___ TEXT FOR ANALYSIS ___

If we frequently use pdftohtml, then just this little script could make our lives a lot easier. Instead of cluttering the PDF's folder with dozens of HTML files, they get neatly packed into a sub-folder. After making this script executable:

chmod 744 pdf_html_clone.sh

then we can call it from the Terminal like so:

./pdf_html_clone.sh mydoc.pdf

This creates a subdirectory named mydoc.pdf-html_pages_src and fills it with HTML. You must invoke this script using its full pathname, which is why it begins with ./ in this example. If you file it in your home folder, then you can refer to it as ~/pdf_html_clone.sh. If you create a sub-folder in your home named bin and store your scripts in there, then you can refer to it as ~/bin/pdf_html_clone.sh.

Maybe this UNIX stuff is getting a little thick. For a breather, let's flip back over to the Mac side to talk about making a simple GUI for our script. You'll be able to simply drag-n-drop a PDF onto your finished script GUI, and leave the Terminal alone.

___ SOURCE INFORMATION ___

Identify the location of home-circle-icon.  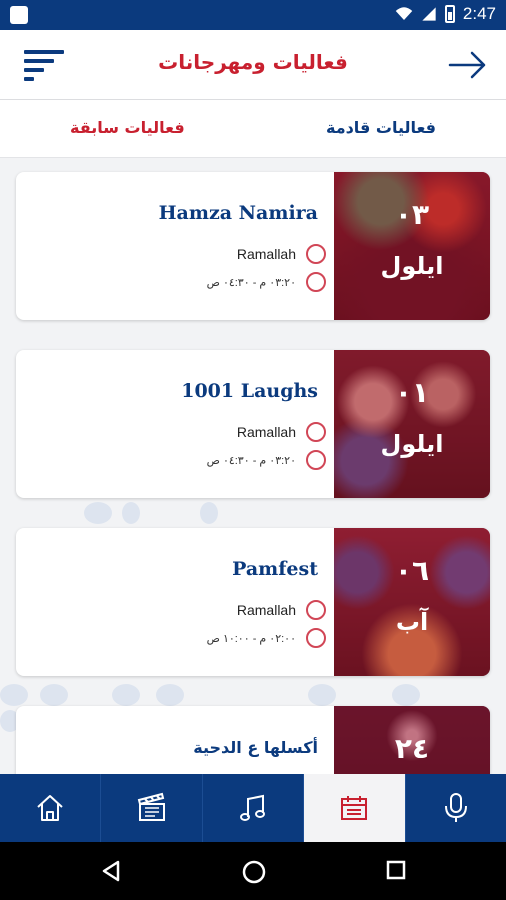
(254, 872).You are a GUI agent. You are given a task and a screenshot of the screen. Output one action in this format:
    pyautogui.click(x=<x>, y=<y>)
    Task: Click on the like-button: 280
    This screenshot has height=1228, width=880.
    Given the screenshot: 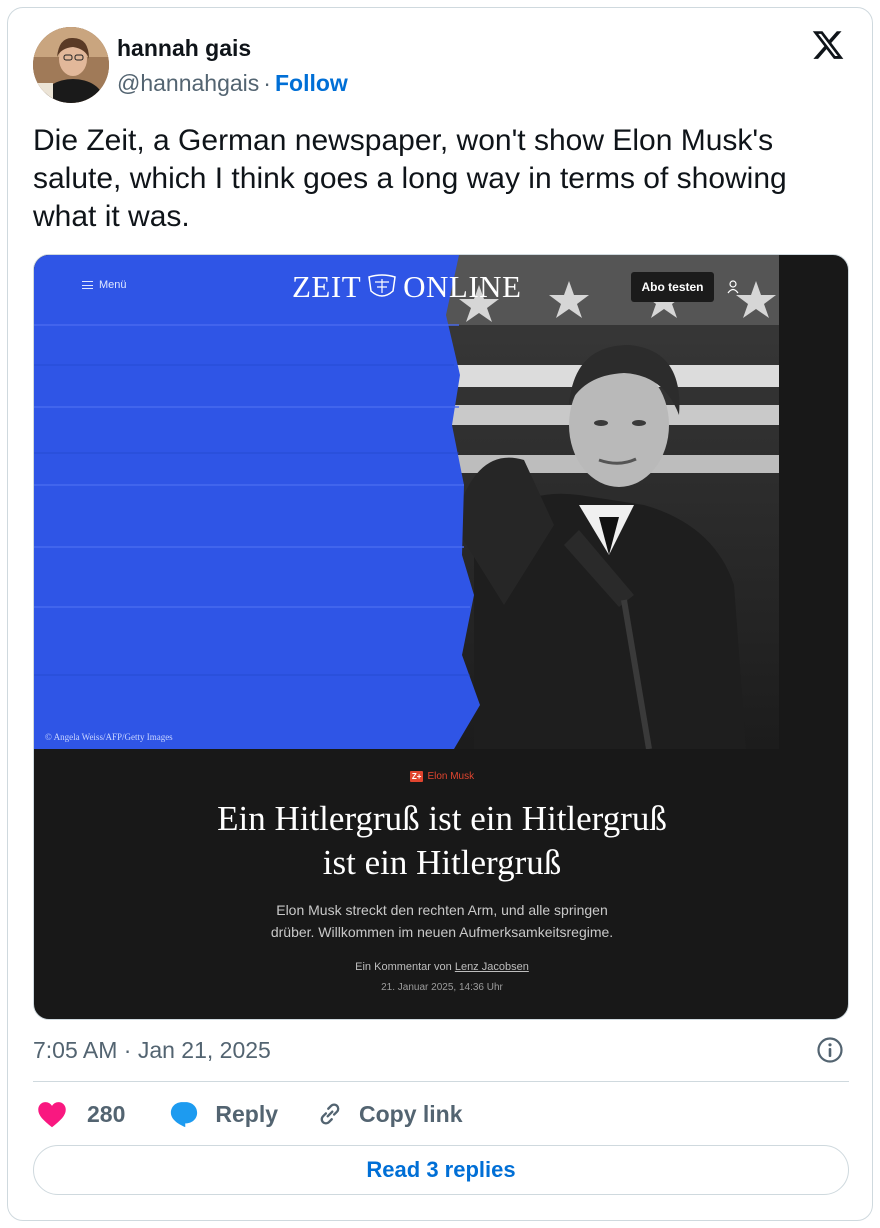 What is the action you would take?
    pyautogui.click(x=79, y=1114)
    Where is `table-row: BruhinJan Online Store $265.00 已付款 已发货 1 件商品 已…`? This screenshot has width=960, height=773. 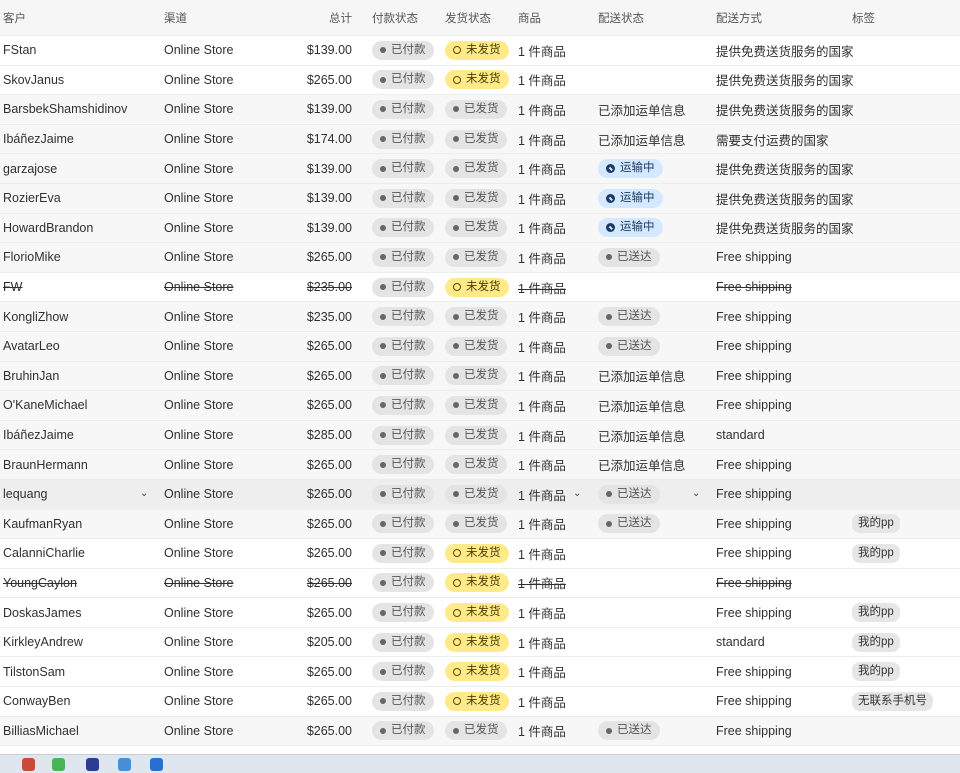
table-row: BruhinJan Online Store $265.00 已付款 已发货 1 件商品 已… is located at coordinates (480, 376). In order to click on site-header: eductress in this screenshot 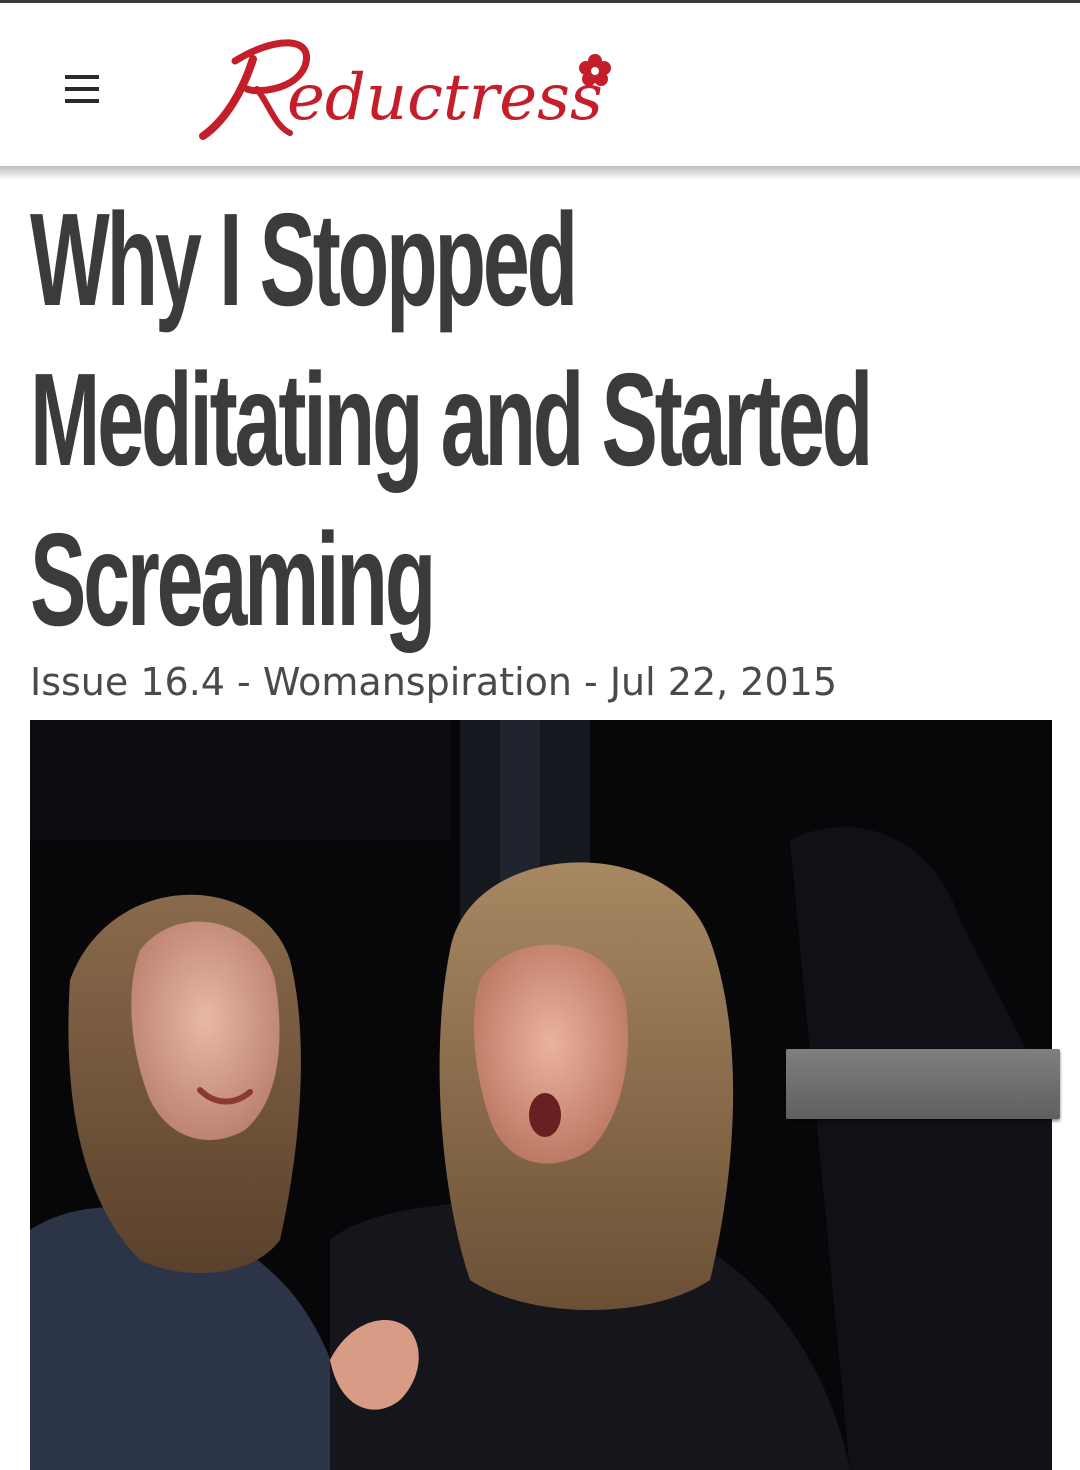, I will do `click(540, 86)`.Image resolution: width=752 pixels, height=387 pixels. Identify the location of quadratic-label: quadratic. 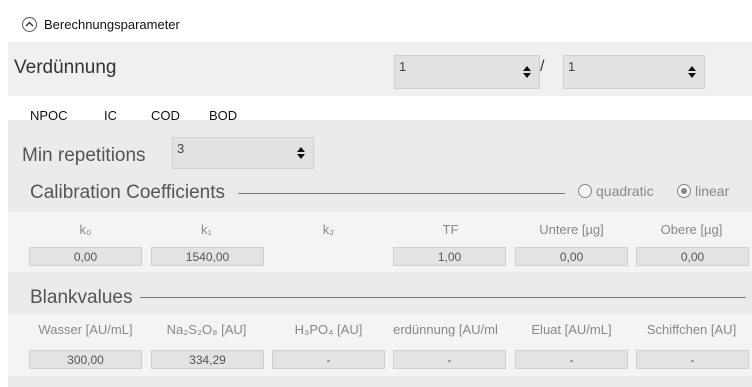
(625, 191).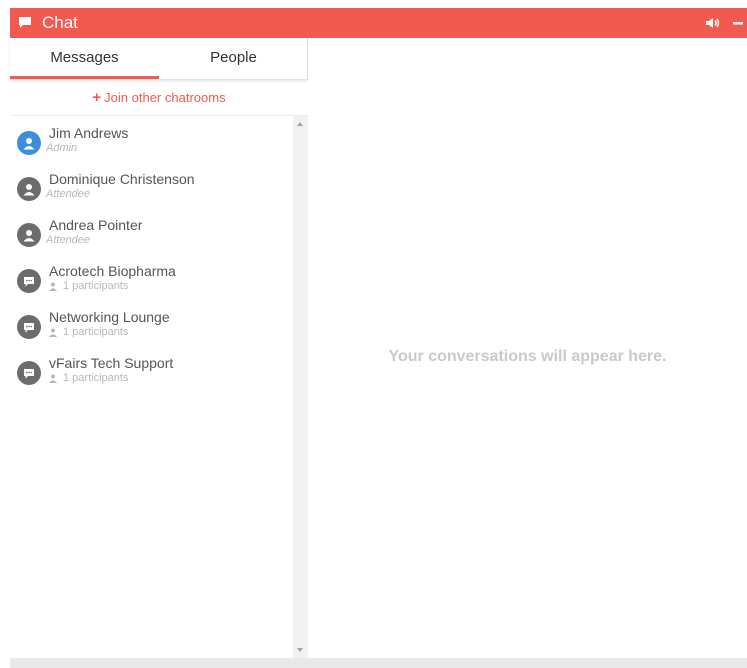 This screenshot has height=668, width=747. Describe the element at coordinates (89, 133) in the screenshot. I see `conversation-name: Jim Andrews` at that location.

___

EXERCISES:
[1] Answer each of the following from the pdftohtml script passage:
(a) What command makes the script executable?
(b) What subdirectory is created when the script is run on mydoc.pdf?
(c) Where must the script be stored for it to be referred to as ~/bin/pdf_html_clone.sh?
[2] List every pathname the pdftohtml script passage gives for invoking the script.
Rely solely on the pdftohtml script passage when answering.

PER-TASK ANSWERS:
[1]
(a) chmod 744 pdf_html_clone.sh
(b) mydoc.pdf-html_pages_src
(c) In a sub-folder named bin in the home folder

[2]
./pdf_html_clone.sh
~/pdf_html_clone.sh
~/bin/pdf_html_clone.sh